Now that it is owned by a company that has reputation to protect they should soon see how messed up SORBS is. Maybe they'll finally allow manual self-delisting like Barracuda.
I believe their delisting is a lot like with Spamhaus. You have to be the abuse contact for IPs and convince them why you deserve to be delisted.
Actually no. The only thing is that you have to be registered on their site. Then you look up the IP address, confirm it is listed and open a support request. If this is a first time listing, they process the request automatically within minutes. If they saw a lot of spam from that IP address you have to tell them that the spam run has been stopped. Usually works. Their support is quite sane and easy to talk with.
i cant imagine what value sorbs has, they are known for being the most aggressive and most obstinate blacklist there is, who also blocks the smallest % of email.
Good catch. I've never tried to register but read their FAQ and was kind put off by what it said. I believe it did say you have to be in full control of the IPs. Is it no longer the case?
They don't check it.
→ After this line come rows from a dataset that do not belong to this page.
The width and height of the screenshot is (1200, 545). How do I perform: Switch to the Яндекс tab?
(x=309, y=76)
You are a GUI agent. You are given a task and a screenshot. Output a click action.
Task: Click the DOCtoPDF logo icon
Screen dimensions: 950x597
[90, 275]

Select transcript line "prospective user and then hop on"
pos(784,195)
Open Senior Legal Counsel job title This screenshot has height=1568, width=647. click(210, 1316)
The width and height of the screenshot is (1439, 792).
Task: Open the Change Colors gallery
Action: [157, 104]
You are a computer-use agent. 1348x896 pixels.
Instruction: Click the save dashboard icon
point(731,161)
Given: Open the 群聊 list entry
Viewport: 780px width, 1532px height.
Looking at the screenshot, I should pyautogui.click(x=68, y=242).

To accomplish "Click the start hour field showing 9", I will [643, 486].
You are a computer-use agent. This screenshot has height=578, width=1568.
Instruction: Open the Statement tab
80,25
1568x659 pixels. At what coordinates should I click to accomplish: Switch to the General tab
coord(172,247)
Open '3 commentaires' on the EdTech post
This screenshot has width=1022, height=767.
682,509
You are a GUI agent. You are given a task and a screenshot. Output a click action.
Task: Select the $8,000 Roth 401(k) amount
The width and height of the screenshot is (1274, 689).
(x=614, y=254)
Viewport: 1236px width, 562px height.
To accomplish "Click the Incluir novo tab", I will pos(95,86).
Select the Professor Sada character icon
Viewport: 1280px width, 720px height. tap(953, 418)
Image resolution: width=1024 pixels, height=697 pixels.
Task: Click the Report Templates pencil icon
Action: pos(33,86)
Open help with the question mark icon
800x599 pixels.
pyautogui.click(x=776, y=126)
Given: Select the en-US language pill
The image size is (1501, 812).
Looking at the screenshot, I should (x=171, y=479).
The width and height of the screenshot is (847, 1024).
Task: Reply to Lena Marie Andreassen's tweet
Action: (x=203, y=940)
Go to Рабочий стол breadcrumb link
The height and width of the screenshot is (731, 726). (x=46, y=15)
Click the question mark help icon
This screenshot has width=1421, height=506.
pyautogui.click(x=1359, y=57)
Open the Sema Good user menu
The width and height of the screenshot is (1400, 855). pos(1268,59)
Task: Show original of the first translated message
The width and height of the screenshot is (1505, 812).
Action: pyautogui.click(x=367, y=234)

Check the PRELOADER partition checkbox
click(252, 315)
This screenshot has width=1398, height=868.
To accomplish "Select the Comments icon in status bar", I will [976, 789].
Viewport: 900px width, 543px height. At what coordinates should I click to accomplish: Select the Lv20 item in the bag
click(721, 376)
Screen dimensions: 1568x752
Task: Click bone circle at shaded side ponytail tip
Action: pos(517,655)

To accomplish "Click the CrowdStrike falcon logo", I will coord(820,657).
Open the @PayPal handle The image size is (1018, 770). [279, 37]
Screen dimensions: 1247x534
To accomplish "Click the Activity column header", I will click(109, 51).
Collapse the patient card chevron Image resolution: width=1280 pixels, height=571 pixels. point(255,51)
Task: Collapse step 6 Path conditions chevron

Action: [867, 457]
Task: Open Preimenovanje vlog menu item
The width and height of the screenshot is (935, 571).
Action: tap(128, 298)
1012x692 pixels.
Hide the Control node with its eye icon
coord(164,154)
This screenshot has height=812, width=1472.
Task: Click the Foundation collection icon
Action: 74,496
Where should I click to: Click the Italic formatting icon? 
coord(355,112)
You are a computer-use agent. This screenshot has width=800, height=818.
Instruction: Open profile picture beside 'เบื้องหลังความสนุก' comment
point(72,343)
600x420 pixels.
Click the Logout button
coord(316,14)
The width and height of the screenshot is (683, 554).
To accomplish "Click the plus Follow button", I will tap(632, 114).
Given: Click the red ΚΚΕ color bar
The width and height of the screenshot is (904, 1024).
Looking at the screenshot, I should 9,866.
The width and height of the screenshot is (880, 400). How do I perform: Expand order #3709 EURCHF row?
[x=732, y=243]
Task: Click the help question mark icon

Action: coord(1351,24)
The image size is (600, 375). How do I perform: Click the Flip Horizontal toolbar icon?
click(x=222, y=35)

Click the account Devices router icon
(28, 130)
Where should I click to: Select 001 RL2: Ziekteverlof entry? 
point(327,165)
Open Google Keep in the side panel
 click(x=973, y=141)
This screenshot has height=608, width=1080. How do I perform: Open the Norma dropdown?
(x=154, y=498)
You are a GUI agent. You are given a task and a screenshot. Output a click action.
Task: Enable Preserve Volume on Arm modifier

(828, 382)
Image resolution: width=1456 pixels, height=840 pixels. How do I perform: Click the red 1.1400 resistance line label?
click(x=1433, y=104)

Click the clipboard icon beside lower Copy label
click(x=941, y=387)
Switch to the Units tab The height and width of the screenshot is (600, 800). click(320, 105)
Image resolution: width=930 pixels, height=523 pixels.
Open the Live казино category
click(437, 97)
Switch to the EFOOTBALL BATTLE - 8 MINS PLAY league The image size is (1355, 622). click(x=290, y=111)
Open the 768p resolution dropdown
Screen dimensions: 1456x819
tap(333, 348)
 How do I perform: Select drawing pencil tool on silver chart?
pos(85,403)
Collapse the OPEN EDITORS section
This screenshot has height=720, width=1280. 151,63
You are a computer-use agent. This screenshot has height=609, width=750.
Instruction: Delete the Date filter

Or maybe I was lucky I used my GMail address to register in their site and they did not ask me to confirm the ownership of the IP addresses. If you qualify for automatic delisting, then "Son of Robbie the Robot" (bot) will delist the IP address and you won't have to talk to their support personnel. If automatic delisting is unavailable, you will have to explain the reason (e.g., I bought a new server and its IPs were blacklisted - telling them that I am the new owner of the IP range was enough). They provide evidence for trap hits - something like this (IP was taken from http://multirbl.valli.org/detail/problems.dnsbl.sorbs.net.html): Seen/Created Time Host/Netblock Short Description/Identifier 18:35:10 20 Jul 2011 GMT+10 65.98.250.238 201107********************[email protected] "201107********************[email protected]" is a Message-ID of the email and if you log them somewhere you should be able to find out the spamtrap. "Seen/Created Time" is usually incorrect - I have seen the lags for ~5 days. If you tell them what the spamtrap was and that the list with that trap was killed, they are likely to delist you without any further questions.
I think this discussion should be moved to PH Do you have these traps identified? SORBS keeps popping up even after IW cleaning.